In the data below, locate each line with the word "section" and list it.

(Stored data entries)

==================================================

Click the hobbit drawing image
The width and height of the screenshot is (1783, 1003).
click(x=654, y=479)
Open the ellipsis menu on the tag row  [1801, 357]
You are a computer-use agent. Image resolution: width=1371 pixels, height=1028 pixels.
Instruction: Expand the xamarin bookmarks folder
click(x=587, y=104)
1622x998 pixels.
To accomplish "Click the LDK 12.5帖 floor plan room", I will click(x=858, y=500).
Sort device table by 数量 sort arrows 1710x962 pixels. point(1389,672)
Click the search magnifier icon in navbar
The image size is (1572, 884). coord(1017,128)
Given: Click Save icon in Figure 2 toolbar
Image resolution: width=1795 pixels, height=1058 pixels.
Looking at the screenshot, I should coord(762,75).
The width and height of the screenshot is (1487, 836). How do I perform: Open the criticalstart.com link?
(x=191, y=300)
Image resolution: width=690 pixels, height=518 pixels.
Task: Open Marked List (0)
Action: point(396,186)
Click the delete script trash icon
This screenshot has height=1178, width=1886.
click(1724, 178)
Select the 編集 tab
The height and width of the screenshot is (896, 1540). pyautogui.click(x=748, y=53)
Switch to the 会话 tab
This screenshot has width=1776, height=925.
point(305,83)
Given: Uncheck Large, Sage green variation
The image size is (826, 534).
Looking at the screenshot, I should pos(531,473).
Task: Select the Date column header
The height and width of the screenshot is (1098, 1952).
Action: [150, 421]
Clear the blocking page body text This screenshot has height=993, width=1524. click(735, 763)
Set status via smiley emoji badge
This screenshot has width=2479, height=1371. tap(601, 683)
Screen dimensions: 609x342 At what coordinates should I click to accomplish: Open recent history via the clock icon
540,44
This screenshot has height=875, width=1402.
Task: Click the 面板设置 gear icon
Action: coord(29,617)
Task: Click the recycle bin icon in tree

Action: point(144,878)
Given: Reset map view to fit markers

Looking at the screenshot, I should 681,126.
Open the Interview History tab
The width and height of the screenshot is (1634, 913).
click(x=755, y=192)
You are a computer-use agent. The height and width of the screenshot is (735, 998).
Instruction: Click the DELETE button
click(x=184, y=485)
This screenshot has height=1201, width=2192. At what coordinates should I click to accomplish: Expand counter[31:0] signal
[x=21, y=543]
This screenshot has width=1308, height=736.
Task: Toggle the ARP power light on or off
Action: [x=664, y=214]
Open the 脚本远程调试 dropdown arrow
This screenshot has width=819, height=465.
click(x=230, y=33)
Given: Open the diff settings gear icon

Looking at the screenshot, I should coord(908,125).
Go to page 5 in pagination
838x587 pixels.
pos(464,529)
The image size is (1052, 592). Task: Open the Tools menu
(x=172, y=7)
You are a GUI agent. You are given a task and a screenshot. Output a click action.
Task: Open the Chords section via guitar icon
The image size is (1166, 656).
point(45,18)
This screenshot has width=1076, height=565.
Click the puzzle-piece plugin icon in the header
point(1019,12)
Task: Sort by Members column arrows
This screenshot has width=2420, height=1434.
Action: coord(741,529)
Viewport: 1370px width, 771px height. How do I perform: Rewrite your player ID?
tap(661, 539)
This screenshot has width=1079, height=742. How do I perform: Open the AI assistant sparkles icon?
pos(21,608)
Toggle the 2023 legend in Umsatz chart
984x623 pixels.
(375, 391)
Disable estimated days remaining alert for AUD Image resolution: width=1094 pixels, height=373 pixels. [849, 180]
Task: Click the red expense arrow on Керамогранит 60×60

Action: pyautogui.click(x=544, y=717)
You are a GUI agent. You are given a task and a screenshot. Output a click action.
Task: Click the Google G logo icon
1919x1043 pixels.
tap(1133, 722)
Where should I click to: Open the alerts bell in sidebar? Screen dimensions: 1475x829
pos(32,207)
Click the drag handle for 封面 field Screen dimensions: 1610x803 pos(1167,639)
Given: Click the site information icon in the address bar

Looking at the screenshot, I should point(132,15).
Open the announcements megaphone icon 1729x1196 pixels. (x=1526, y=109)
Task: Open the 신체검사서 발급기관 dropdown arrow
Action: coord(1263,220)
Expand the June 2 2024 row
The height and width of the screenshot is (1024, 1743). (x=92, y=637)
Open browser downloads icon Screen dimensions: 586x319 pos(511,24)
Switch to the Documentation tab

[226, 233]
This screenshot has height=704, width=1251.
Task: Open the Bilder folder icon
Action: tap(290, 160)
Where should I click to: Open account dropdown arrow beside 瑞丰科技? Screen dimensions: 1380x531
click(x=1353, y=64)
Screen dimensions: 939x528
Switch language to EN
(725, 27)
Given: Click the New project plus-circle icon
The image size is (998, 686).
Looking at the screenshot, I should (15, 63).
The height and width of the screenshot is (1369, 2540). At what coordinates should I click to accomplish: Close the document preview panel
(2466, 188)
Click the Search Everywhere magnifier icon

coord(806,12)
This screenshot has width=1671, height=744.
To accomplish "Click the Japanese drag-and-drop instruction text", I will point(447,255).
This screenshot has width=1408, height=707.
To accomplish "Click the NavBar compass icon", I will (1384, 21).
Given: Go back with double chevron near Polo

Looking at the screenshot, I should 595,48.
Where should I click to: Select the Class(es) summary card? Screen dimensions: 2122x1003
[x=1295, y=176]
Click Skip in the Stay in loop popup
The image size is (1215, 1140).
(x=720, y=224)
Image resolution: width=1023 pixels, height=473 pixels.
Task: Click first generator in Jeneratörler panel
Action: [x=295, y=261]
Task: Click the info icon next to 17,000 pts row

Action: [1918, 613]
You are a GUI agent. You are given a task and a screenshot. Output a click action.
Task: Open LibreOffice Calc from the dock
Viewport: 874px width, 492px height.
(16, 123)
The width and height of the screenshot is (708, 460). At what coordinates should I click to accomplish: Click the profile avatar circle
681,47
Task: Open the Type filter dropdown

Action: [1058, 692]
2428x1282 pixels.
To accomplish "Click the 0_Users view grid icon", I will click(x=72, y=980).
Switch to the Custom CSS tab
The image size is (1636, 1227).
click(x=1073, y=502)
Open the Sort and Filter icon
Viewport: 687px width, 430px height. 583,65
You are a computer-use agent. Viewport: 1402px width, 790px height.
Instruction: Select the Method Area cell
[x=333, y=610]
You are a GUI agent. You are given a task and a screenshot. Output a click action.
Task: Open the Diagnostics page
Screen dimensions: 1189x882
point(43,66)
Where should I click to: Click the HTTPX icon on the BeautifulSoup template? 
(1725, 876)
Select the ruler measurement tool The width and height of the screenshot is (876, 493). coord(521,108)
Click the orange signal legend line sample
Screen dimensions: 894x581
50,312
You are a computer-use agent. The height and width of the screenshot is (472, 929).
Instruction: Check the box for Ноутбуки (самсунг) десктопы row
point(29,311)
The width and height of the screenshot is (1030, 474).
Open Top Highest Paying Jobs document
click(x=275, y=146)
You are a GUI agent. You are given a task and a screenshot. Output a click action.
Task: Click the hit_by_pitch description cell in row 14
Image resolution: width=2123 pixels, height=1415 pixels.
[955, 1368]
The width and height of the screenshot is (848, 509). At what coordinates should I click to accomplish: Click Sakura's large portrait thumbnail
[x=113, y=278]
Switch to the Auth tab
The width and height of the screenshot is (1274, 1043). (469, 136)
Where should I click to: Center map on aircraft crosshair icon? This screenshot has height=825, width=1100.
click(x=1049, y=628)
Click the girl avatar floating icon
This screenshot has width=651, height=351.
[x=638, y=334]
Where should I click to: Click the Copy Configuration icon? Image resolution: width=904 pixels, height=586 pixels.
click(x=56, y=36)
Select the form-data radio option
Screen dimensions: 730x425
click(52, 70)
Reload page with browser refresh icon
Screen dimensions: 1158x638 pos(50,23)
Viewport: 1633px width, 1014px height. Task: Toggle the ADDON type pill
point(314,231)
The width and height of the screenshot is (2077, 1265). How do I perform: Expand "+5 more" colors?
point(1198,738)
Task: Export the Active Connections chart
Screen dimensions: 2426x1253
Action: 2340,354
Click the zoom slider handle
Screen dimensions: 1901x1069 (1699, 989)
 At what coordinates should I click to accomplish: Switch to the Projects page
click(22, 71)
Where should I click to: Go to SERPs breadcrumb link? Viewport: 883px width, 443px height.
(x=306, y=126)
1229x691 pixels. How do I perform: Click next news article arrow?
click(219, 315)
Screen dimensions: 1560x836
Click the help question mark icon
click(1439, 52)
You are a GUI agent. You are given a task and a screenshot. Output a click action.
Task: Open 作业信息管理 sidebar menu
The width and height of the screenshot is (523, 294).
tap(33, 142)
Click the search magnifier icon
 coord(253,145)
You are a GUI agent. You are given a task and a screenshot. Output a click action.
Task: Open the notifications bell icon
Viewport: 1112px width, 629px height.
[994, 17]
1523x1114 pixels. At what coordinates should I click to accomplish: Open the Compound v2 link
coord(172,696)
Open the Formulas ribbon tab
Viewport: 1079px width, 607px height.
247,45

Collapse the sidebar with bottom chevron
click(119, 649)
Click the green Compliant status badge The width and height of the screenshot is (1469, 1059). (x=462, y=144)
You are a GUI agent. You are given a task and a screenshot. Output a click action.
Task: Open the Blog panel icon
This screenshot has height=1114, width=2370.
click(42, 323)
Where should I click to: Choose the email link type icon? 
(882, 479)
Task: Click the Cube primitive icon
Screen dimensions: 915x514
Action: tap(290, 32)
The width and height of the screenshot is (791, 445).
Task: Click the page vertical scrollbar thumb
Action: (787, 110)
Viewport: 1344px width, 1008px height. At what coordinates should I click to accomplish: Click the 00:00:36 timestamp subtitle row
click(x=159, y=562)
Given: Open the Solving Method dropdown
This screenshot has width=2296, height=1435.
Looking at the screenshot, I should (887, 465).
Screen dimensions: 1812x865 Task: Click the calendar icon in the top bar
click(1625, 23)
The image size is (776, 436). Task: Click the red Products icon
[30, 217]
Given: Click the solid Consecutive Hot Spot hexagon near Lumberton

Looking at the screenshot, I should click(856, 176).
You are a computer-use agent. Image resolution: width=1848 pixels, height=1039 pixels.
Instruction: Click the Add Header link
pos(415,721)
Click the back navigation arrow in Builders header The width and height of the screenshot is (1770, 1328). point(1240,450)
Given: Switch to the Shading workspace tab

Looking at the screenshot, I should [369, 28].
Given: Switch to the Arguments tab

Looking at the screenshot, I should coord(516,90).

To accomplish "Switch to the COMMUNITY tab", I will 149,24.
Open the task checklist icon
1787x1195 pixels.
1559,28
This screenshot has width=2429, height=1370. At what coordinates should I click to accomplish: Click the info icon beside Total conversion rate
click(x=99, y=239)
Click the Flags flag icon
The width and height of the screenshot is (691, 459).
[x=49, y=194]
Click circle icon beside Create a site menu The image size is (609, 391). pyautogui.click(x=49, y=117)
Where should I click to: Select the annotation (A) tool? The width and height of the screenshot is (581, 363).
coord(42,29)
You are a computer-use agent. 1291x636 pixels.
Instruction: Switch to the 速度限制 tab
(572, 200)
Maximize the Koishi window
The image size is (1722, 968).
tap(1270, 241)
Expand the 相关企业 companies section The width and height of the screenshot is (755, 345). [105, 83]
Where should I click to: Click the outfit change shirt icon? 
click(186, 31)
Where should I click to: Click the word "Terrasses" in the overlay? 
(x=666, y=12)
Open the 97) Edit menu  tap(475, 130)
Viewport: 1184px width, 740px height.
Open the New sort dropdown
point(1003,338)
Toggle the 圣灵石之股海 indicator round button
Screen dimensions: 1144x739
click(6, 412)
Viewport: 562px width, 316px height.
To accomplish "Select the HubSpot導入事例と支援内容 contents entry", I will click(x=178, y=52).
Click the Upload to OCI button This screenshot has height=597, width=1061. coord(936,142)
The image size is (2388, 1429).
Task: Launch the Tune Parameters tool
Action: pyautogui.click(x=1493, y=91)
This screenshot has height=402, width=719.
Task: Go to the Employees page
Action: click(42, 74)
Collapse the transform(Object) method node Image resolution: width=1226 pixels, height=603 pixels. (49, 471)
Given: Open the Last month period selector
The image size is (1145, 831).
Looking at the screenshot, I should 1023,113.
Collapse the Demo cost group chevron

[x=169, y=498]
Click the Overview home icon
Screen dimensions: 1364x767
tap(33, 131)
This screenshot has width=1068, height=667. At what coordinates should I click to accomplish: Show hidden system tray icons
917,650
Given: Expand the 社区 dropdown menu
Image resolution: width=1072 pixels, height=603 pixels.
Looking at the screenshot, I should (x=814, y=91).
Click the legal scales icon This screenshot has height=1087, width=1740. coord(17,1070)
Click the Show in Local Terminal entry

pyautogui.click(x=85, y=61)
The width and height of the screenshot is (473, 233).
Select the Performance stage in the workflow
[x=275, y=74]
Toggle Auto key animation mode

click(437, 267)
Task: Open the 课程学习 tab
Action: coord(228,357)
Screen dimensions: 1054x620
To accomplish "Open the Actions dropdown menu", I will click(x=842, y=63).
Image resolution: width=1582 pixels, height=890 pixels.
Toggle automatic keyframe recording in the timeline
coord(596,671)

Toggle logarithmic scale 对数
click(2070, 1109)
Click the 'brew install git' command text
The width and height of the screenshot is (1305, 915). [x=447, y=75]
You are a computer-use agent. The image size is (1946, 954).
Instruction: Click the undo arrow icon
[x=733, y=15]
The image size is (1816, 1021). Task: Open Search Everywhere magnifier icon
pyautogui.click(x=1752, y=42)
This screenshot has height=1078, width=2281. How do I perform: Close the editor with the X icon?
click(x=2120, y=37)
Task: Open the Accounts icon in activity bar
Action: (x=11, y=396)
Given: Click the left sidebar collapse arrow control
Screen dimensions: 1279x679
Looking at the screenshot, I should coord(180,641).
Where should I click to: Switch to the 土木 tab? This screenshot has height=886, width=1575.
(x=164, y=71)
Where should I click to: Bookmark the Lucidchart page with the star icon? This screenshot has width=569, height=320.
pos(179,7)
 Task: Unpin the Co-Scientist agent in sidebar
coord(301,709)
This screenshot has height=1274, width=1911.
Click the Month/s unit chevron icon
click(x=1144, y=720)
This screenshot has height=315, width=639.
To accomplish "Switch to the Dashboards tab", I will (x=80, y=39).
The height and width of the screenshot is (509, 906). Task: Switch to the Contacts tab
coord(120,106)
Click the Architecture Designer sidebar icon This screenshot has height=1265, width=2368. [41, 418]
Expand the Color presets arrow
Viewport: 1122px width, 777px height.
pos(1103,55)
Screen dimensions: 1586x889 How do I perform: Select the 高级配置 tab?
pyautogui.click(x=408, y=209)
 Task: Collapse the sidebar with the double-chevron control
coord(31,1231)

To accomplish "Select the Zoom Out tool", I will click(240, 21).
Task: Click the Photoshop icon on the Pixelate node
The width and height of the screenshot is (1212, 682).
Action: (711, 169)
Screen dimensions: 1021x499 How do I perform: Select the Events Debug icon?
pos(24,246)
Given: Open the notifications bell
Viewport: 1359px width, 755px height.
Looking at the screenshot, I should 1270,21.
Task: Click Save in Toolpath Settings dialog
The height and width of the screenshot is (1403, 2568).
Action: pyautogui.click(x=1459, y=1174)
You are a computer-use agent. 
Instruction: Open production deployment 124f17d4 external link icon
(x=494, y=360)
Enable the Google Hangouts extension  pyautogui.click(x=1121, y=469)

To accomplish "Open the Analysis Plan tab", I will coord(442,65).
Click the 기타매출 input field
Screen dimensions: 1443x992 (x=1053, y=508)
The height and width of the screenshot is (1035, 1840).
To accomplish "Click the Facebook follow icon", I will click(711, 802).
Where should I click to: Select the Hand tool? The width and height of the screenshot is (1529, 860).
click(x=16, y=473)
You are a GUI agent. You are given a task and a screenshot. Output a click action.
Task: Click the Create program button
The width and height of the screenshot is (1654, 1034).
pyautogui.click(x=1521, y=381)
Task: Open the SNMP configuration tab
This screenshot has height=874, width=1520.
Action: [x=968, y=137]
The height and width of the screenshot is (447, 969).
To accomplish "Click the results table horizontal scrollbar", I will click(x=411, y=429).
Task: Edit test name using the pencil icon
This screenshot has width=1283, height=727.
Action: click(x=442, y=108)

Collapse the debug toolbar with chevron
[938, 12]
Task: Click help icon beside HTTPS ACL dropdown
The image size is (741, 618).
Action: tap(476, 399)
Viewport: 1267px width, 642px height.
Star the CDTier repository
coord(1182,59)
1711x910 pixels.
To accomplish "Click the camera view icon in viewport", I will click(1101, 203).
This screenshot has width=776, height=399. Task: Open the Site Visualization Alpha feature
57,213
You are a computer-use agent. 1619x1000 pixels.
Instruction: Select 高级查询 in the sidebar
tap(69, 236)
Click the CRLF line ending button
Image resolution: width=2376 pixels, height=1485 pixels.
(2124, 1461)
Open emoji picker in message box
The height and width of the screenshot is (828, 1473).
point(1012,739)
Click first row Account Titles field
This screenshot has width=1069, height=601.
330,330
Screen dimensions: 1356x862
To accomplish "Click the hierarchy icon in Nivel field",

==================================================

● Expected answer
Task: Open the Chords section via guitar icon
Expand the 相关企业 companies section The width and height of the screenshot is (755, 345). [105, 83]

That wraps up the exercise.